I. STANDARD OF REVIEW
Upon a motion to dismiss for failure to state a claim pursuant to Fed.R.Civ.P. 12(b)(6), a court "must construe the complaint in the light most favorable to plaintiff, " League of United Latin Am. Citizens v. Bredesen , 500 F.3d 523, 527 (6th Cir. 2007) (citation omitted), "accept all well-pled factual allegations as true[, ]" id., and determine whether the "complaint  states a plausible claim for relief[, ]" Ashcroft v. Iqbal , 556 U.S. 662, 679 (2009). Under this standard, the plaintiff must provide the grounds for his or her entitlement to relief which "requires more than labels and conclusions, and a formulaic recitation of the elements of a cause of action." Bell Atl.
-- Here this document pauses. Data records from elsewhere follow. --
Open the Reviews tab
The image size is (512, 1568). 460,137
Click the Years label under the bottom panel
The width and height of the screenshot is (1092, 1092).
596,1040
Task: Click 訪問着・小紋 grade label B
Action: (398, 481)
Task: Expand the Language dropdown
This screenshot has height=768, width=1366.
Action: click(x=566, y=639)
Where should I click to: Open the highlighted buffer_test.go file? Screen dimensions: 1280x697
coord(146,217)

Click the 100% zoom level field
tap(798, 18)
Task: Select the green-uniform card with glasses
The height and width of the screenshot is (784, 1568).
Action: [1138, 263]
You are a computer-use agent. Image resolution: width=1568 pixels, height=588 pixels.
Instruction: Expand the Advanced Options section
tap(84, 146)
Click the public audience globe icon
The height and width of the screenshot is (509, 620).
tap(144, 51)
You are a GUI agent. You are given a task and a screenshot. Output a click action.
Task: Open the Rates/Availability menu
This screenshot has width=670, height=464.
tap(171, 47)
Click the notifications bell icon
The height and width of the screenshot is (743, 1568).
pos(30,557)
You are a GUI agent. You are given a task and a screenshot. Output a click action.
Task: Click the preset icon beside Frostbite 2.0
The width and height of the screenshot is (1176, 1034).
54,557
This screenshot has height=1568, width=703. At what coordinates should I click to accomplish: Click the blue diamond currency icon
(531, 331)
Corp. v. Twombly , 550 U.S. 544, 555 (2007). A plaintiff satisfies this standard only when he or she "pleads factual content that allows the court to draw the reasonable inference that the defendant is liable for the misconduct alleged." Iqbal , 556 U.S. at 678. A complaint falls short if it pleads facts "merely consistent with a defendant's liability" or if the alleged facts do not "permit the court to infer more than the mere possibility of misconduct." Id. at 678, 679. Instead, the allegations must "show[ ] that the pleader is entitled to relief.'" Id. at 679 (quoting Fed.R.Civ.P. 8(a)(2)).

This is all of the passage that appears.